膨大な文献を引用して書かれている本です。その量たるや本当に半端ではありません。どうやって書いていったのでしょうか?もし私が同じような文章を書こうとするならば(書けるわけないですが)、すべての文献に独自のインデックスをつけて電子化し、数台のパソコンを並べて、検索をかけながら書いていくしかないでしょう。兎にも角にも、とんでもない労作であることは間違いありません。
さて内容は、江戸後期から明治までを中心とし、主に日本を訪れた外国人の著作を元に、その時代の面影を探っていこうというもので、全部で14章あります。
最初の数章は、だいたい想像どおりでした。
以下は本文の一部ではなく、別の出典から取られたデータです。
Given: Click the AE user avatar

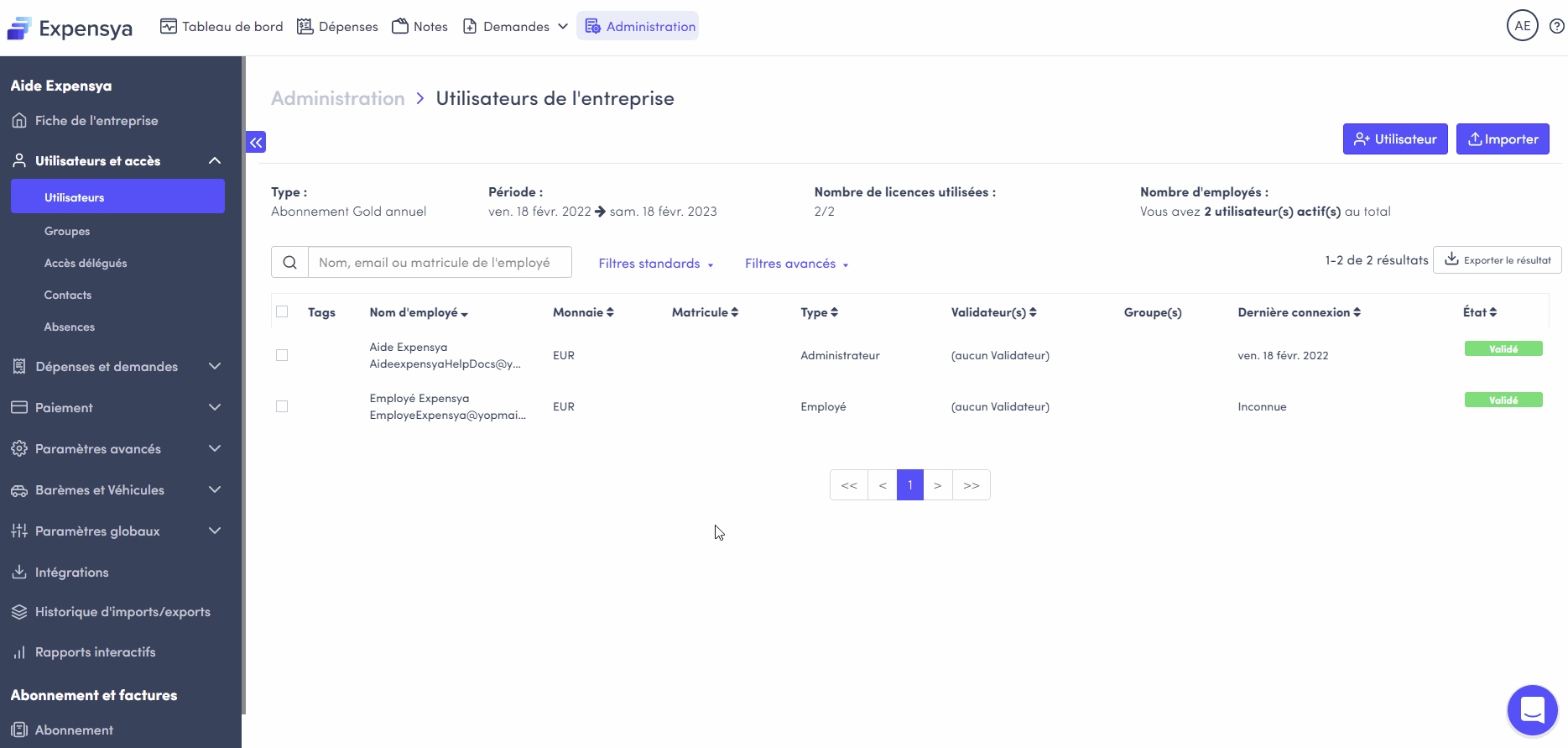Looking at the screenshot, I should tap(1522, 26).
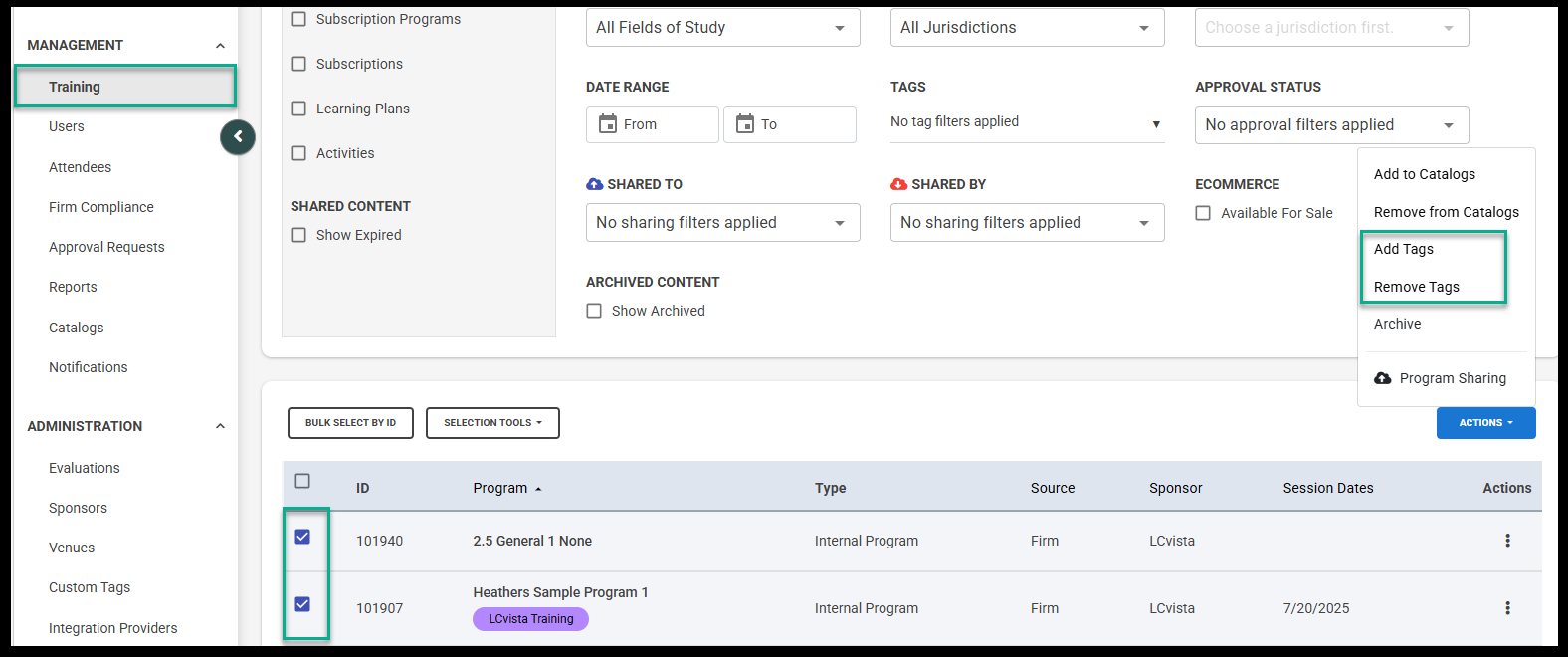
Task: Open the All Fields of Study dropdown
Action: [x=722, y=28]
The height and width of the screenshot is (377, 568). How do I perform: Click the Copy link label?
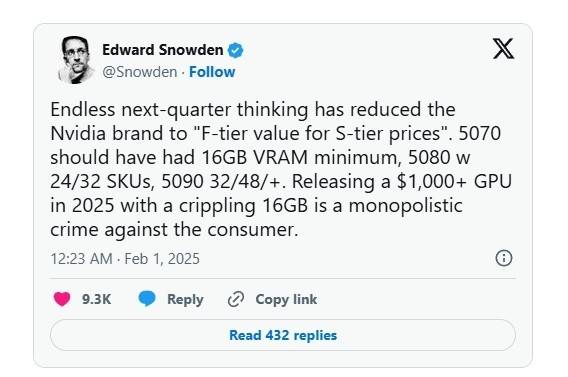[286, 299]
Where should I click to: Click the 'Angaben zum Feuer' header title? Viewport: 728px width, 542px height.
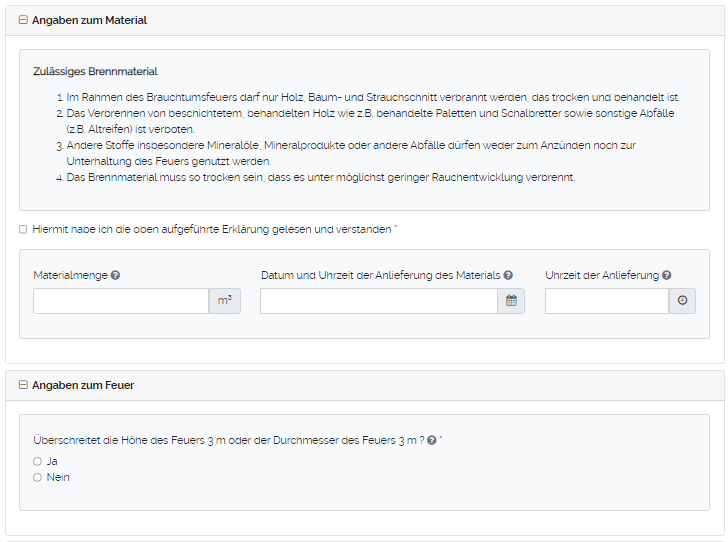coord(83,385)
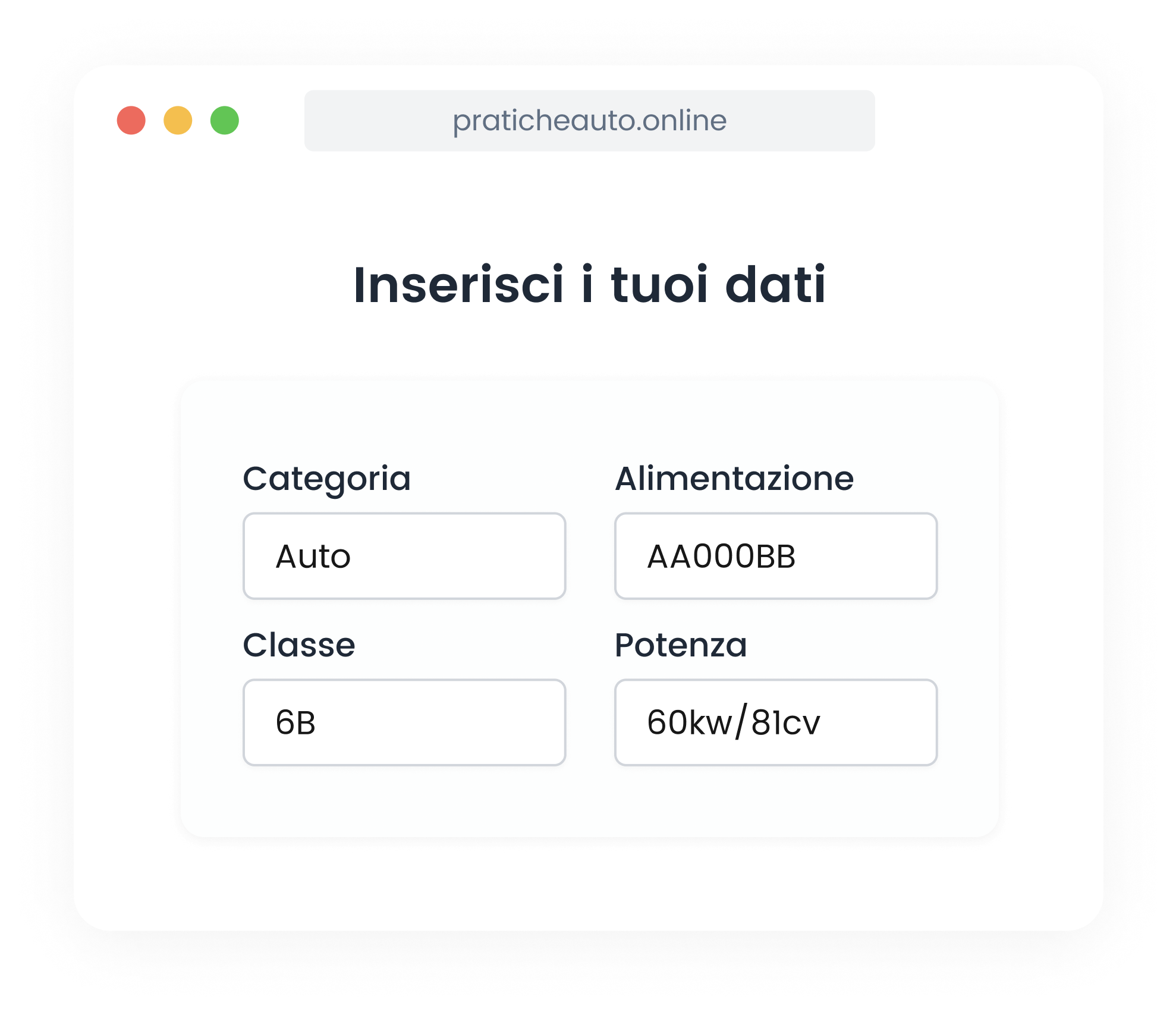The height and width of the screenshot is (1012, 1176).
Task: Select the Alimentazione field showing AA000BB
Action: [776, 555]
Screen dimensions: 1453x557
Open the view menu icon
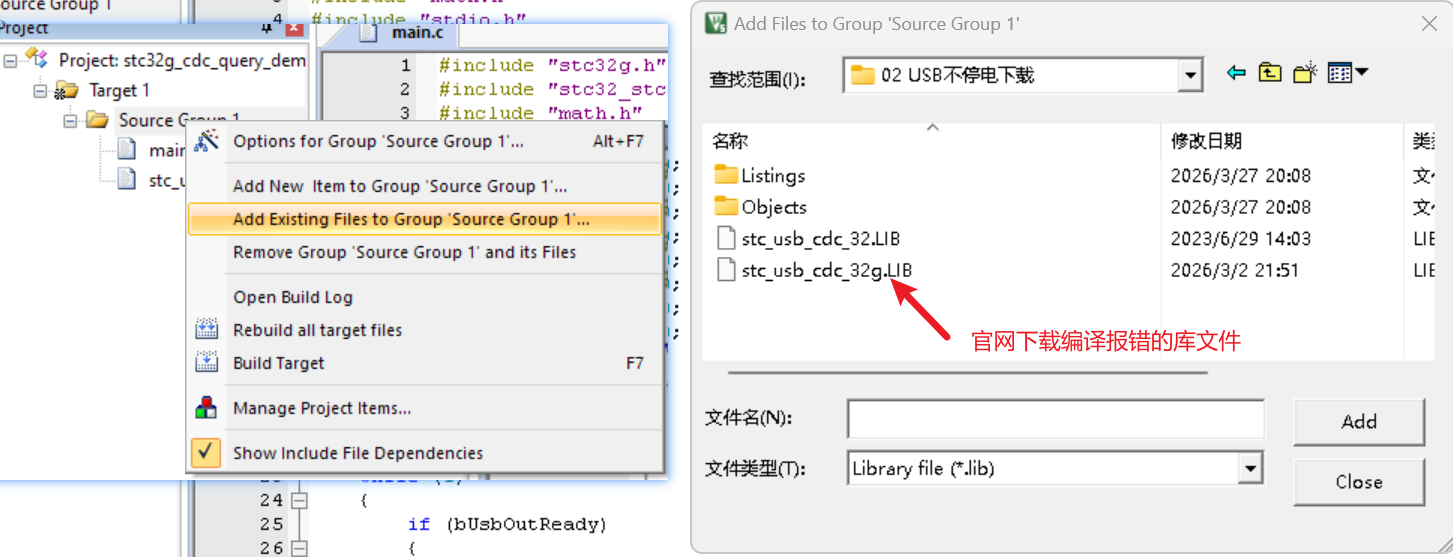tap(1348, 73)

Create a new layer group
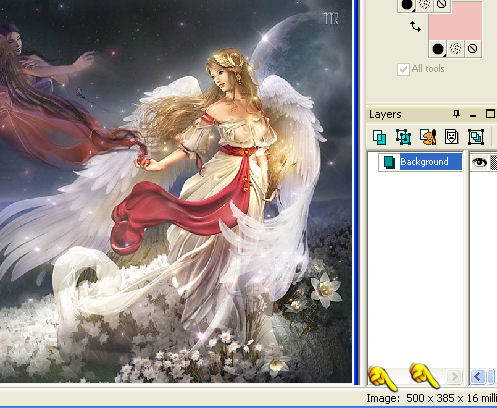[x=476, y=137]
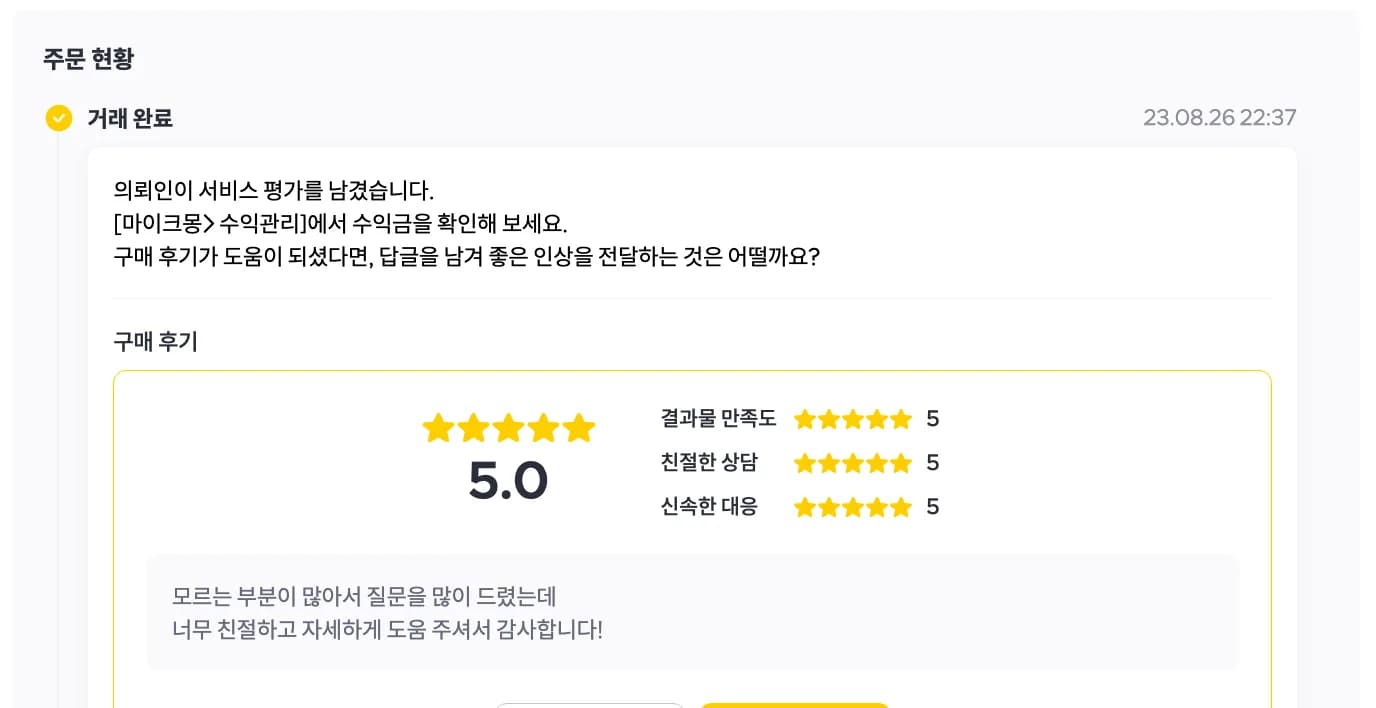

不思議国ニッポン、アルカディアニッポンと訪れた外国人が感じていたのは、別の本でもよく書いてあるところです。勿論、この本には、正反対の記述も紹介してあります。そして、庶民の暮らしは、「貧しいが貧困がなく」「気楽で、欲しいものもなければ、余分なものもなく」「あっけらかんと陽気だった」ということが、章を追う毎に、様々な文献により明らかになっていきます。その時代に生きた人々自身が当たり前だと思っていたことは、なかなか文章では残らないものでしょう。だからこそ、異邦人である外国の方が書いたものが、その時代の情景をあぶり出す手がかりになるわけです。
とくに「裸体と性」「風景とコスモス」「生類とコスモス」(この場合のコスモスは、秋桜ではなく宇宙の意でしょう)等に到っては、私が歴史の教科書や古典落語、はたまた時代劇から想像していたものとは、まったく異なる江戸の世界を見せてくれました。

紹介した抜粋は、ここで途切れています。